## PROVIDED PASSAGE
Friday, October 30, 2009

Vanilla Blueberry Chiffon Cake & Scones







Wee wee had been quite picky on his food recently and becoz i was quite busy I just instruct my maid to cook noodles, cereal etc for his breakfast. So on wednesday after work I decided to made some scones a day ahead so that he can have it for his breakfast the next day.

At the same while waiting for the scones ( as it need to be fridged for 1/2 hour so that the butter dun melt), I decided to try to made the vanilla chiffon cake which I had failed to made the other day. So was busy for almost 2 hours in the kitchen as making both the scones and the cake at the same time.

The scones turn out quite nice and fluffy. This time the vanilla chiffon was a success, it turn out quite soft. I didn't know what actually went wrong the other day.. was it the ingredient, was it me or my skill.. Something to think about ha ha.

I left the cake overnight not knowing what to put for filling and how to decorate. And being lazy to go to the bakery to get new ingredient I just went to my fridge and see what I got. Well luckily, I still got some blueberry, non-dairy whip cream and dairy whip cream. Frankly speaking I dun really know the difference between the two type of whip cream expect that one is dairy and the other is non-dairy. Maybe I should do a research in which is better and more stable for cake decoration.

Since I still got some blueberry filling, so decide to put it to use. Coz it was not enough to made the blueberry torte so I just use it as it is. Didn't have any idea on how to decorate the cake, so just simply put some chocolate rice I have in the fridge on the side. And since still got some much of cream left I decide to try on my skill or piping the cream.. It was tough to do it right but very interesting as well. Tough in the sense that firstly, i have no piping background and secondly the dairy whip cream was very soft - seem like it's melting maybe due to the hot air in the kitchen. SO just trying my luck to made the best out of it.

But surprisingly the icing pattern was there he he.. just need more practice. It was a good try but i really think I must improve my piping skill by either going to classes to get some hand on or learn from books as well as get more decorating ideas he he.. I think this time it's not so attractive. Really admire the cake designed by a lot of home bakers wonder where their insiprations come from.

Friday, October 23, 2009

Chocolate Banana Cake








Two weeks had passed and were very stressed at work so had not made any cake. Had been planning to made this cake since my last visit to KK. What inspired me to made it ?? Well I had tasted the nice Chocolate Banana Cake at Secret Recipe - It's very Chocolatic, rich yet not sweet.

## EXERCISES
A – Answer these questions about the baking blog:
(i) How long did the scones need to be chilled?
(ii) What did the writer put on the side of the vanilla chiffon cake?
(iii) At what place had the writer tasted the Chocolate Banana Cake that inspired baking one?
B – Repeat word for word the part of the baking blog starting with "Wee wee had" and going on through "about ha ha.".

Extracted records:
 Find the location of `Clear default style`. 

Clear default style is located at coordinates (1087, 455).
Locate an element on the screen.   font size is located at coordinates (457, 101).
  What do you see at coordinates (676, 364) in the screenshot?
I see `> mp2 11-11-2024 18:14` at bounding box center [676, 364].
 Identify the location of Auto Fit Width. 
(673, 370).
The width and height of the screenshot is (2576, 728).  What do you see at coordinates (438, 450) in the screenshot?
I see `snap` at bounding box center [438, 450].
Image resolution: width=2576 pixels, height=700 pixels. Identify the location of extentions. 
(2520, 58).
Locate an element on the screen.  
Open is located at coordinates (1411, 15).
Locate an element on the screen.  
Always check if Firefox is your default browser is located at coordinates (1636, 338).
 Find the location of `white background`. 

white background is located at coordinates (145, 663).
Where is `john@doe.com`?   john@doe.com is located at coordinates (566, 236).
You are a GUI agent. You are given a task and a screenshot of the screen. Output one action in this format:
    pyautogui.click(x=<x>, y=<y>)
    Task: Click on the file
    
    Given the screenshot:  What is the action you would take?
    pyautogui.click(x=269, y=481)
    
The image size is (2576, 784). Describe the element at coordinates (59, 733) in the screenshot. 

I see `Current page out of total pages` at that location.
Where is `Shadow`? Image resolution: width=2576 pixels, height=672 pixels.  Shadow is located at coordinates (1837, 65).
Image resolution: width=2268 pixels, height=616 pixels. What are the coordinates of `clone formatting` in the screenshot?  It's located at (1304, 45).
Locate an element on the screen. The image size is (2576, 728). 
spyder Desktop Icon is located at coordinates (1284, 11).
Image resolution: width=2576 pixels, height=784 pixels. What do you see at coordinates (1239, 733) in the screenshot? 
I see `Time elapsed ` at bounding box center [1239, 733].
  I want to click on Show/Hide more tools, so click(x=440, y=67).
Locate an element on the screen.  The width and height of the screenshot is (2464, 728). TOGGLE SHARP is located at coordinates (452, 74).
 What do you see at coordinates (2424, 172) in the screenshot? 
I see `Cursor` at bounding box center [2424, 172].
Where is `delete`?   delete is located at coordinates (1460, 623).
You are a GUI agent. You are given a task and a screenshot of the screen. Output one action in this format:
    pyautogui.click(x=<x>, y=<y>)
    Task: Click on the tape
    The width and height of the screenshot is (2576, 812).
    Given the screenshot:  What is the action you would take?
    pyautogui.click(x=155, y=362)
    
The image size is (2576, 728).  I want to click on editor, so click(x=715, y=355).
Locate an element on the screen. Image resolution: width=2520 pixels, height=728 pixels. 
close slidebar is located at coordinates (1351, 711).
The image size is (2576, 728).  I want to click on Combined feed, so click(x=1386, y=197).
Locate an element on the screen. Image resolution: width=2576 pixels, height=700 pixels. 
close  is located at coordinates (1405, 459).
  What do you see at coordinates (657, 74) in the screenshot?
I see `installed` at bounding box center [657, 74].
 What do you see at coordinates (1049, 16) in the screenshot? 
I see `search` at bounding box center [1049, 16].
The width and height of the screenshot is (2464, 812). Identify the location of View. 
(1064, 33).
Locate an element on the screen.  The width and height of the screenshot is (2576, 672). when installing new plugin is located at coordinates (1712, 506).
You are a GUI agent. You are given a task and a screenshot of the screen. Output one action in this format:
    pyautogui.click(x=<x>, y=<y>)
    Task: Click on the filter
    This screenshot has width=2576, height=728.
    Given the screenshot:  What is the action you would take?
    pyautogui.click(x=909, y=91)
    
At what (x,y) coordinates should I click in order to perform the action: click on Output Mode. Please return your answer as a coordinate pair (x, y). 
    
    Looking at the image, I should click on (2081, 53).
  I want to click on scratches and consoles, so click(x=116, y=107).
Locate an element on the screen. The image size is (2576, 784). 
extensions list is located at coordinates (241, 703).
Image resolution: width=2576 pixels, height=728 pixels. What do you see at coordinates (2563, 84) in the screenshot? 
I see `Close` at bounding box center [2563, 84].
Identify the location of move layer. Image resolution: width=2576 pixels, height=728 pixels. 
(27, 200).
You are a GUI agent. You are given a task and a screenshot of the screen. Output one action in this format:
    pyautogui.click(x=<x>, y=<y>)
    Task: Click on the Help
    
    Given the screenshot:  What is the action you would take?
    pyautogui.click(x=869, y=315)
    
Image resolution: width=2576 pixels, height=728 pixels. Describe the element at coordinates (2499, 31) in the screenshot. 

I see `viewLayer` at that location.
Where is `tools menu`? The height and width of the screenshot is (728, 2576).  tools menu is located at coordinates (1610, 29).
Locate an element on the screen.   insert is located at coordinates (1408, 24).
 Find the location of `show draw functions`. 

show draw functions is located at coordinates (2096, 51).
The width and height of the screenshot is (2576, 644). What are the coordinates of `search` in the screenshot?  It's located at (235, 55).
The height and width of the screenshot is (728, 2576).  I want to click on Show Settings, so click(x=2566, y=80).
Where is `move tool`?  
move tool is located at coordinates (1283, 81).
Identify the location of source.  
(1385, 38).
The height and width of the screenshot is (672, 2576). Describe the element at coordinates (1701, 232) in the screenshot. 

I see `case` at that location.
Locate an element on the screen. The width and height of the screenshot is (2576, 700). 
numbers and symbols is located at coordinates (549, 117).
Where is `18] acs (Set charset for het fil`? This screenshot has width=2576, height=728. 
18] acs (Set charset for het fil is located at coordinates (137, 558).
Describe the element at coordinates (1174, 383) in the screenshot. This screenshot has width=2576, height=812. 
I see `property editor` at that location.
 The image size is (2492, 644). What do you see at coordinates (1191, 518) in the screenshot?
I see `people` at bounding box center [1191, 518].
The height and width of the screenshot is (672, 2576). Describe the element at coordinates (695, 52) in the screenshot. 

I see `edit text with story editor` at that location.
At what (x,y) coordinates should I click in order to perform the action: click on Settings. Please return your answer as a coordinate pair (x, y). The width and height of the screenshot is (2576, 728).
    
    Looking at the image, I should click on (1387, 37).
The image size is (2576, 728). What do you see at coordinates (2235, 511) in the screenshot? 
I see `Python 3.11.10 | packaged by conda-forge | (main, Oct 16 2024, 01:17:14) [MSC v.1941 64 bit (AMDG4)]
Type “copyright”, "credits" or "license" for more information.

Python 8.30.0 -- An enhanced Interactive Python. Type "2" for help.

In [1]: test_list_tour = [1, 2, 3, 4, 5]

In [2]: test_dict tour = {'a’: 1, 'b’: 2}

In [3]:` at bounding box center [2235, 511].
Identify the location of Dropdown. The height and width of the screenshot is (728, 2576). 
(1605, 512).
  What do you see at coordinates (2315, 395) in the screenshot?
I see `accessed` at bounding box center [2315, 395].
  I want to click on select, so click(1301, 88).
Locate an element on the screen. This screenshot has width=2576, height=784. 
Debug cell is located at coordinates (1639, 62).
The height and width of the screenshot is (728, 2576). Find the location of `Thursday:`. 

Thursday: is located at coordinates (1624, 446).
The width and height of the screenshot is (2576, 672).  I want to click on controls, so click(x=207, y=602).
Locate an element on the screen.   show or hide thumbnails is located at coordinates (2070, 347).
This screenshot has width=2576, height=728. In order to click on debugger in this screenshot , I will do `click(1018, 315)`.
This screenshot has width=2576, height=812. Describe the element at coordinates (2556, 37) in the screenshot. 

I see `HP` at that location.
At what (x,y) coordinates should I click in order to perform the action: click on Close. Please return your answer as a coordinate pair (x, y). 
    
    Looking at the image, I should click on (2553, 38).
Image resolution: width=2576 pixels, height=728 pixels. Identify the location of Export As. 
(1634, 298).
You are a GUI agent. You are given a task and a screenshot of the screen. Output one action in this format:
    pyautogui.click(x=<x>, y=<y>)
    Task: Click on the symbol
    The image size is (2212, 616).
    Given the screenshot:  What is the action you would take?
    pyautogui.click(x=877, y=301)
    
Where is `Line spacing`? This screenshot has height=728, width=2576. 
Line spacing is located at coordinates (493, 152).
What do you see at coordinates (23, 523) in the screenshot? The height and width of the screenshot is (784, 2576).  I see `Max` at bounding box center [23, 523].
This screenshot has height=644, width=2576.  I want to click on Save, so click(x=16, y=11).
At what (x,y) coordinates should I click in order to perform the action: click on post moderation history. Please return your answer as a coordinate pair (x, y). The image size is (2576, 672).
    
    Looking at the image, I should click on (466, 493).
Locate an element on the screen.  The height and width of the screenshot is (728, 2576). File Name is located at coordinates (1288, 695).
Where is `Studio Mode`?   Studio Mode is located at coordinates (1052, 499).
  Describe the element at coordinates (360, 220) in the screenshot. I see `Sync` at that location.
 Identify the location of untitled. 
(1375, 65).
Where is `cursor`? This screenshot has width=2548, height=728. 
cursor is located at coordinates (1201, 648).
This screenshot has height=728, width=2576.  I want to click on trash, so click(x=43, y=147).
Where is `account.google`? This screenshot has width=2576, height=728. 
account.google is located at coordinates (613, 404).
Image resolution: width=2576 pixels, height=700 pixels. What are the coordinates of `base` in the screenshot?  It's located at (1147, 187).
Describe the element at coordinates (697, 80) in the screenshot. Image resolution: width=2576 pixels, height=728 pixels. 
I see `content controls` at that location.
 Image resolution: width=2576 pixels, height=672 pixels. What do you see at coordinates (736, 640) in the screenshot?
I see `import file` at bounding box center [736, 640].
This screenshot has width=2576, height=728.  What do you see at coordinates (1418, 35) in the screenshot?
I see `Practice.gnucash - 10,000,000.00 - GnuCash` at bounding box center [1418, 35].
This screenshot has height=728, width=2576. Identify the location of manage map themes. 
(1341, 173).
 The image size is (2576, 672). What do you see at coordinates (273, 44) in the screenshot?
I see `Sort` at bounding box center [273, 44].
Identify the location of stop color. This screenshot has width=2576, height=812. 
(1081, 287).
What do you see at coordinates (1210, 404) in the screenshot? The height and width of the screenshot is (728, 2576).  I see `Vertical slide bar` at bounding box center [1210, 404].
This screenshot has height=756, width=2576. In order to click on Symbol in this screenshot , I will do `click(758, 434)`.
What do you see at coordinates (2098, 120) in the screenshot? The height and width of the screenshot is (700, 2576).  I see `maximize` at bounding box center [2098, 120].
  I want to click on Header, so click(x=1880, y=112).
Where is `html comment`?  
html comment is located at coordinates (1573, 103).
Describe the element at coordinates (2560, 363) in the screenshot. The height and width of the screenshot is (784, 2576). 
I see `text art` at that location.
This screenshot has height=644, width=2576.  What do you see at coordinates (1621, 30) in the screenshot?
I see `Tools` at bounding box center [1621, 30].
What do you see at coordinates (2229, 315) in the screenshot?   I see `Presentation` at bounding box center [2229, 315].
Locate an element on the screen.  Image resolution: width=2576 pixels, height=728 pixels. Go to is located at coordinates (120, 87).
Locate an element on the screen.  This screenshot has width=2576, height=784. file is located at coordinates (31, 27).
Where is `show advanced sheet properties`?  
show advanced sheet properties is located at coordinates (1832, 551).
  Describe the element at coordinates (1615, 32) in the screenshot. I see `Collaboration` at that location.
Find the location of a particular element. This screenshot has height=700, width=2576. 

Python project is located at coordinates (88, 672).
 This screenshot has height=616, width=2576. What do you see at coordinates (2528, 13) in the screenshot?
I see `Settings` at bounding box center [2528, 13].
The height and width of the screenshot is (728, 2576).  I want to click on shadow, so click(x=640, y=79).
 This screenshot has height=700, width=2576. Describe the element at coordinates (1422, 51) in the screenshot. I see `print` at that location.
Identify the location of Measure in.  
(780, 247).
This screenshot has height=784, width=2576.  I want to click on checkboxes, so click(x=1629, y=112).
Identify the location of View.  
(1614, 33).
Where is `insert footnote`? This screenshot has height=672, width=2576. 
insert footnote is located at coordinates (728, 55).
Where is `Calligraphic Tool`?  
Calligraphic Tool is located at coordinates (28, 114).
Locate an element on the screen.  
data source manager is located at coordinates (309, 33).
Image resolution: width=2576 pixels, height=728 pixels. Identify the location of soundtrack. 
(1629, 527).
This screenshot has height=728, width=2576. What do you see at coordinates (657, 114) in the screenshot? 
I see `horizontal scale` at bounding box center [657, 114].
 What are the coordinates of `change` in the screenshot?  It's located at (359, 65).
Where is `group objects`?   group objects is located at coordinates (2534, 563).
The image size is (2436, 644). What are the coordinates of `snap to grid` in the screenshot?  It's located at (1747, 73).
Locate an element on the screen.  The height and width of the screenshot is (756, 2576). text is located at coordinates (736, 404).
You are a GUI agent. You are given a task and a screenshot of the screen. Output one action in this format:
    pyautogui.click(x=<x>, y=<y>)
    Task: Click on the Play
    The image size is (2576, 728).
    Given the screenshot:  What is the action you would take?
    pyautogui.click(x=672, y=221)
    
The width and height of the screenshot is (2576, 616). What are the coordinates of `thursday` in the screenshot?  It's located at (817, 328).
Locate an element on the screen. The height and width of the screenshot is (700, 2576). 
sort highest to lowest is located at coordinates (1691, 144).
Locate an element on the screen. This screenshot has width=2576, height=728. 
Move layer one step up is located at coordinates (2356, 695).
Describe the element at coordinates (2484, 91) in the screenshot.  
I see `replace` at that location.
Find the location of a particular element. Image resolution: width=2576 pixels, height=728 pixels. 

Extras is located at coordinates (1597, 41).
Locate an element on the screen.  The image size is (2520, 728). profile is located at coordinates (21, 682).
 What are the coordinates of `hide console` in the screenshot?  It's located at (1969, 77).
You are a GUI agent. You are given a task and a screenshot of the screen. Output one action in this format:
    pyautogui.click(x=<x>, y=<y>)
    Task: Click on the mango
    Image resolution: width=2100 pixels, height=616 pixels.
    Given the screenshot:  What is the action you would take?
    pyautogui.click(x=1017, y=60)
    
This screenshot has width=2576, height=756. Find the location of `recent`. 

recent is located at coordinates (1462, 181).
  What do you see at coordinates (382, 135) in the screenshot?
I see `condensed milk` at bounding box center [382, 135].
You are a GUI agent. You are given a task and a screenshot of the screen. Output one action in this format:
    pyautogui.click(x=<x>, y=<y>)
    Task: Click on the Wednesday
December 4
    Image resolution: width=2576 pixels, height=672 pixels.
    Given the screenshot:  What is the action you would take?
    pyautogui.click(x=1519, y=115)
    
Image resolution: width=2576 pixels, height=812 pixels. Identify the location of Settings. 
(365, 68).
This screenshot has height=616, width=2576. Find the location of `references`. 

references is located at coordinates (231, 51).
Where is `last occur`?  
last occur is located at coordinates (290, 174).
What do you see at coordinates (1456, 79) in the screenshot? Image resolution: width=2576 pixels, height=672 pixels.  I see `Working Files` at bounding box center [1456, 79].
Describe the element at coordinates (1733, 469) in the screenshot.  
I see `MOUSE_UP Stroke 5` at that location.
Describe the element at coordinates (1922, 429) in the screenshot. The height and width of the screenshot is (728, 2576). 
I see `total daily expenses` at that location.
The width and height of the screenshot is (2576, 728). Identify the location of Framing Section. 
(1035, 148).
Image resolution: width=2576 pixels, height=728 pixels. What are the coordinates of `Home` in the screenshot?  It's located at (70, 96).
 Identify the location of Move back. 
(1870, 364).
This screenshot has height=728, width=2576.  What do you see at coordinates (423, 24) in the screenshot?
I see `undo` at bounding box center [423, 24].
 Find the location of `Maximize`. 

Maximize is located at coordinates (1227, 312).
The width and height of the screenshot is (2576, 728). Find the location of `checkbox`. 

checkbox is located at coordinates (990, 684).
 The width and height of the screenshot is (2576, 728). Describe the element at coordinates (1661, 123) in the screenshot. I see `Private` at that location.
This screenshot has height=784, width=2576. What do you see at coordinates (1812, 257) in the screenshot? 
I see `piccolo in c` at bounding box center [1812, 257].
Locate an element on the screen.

## ANSWERS FOR THIS EXERCISE
A –
(i) Half an hour.
(ii) Chocolate rice.
(iii) Secret Recipe.

B –
Wee wee had been quite picky on his food recently and becoz i was quite busy I just instruct my maid to cook noodles, cereal etc for his breakfast. So on wednesday after work I decided to made some scones a day ahead so that he can have it for his breakfast the next day.

At the same while waiting for the scones ( as it need to be fridged for 1/2 hour so that the butter dun melt), I decided to try to made the vanilla chiffon cake which I had failed to made the other day. So was busy for almost 2 hours in the kitchen as making both the scones and the cake at the same time.

The scones turn out quite nice and fluffy. This time the vanilla chiffon was a success, it turn out quite soft. I didn't know what actually went wrong the other day.. was it the ingredient, was it me or my skill.. Something to think about ha ha.